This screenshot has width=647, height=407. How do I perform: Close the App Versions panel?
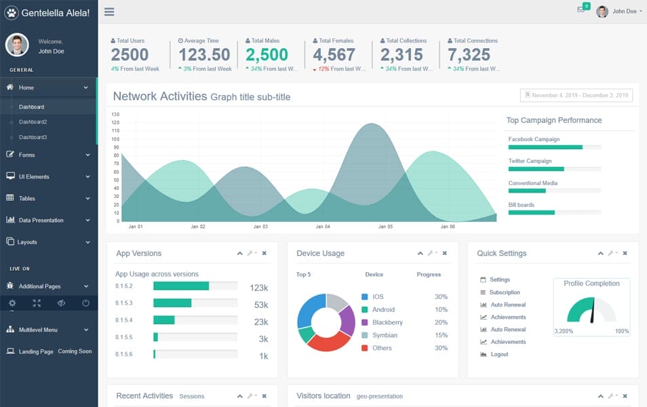coord(265,253)

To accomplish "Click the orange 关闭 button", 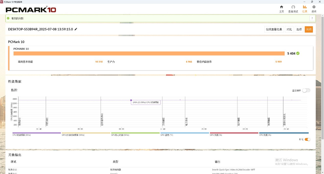I will [x=308, y=29].
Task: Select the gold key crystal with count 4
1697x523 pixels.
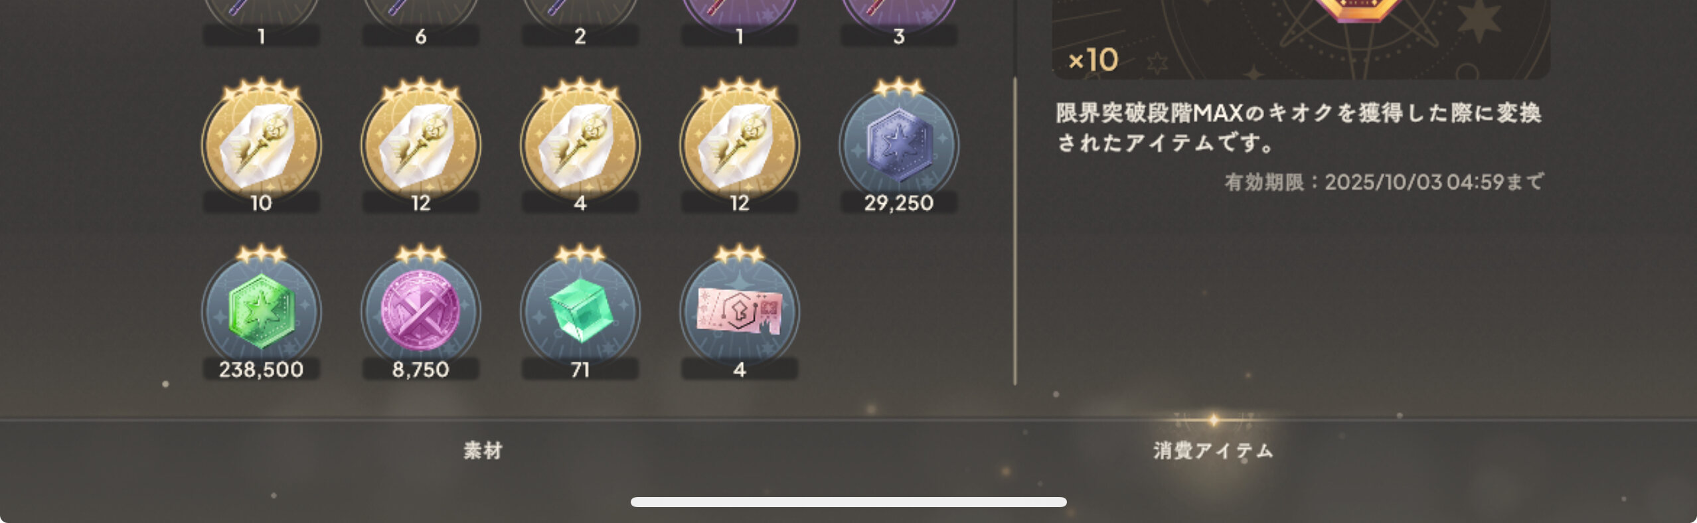Action: click(x=580, y=145)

════

GIVEN EXERCISE: Update the lines that start at the one with "Task: Select the" and run through the last line. Replace "gold" with "silver" and change nothing else, then give back only those lines without the pictures.

CORRECT RESULT:
Task: Select the silver key crystal with count 4
1697x523 pixels.
Action: click(x=580, y=145)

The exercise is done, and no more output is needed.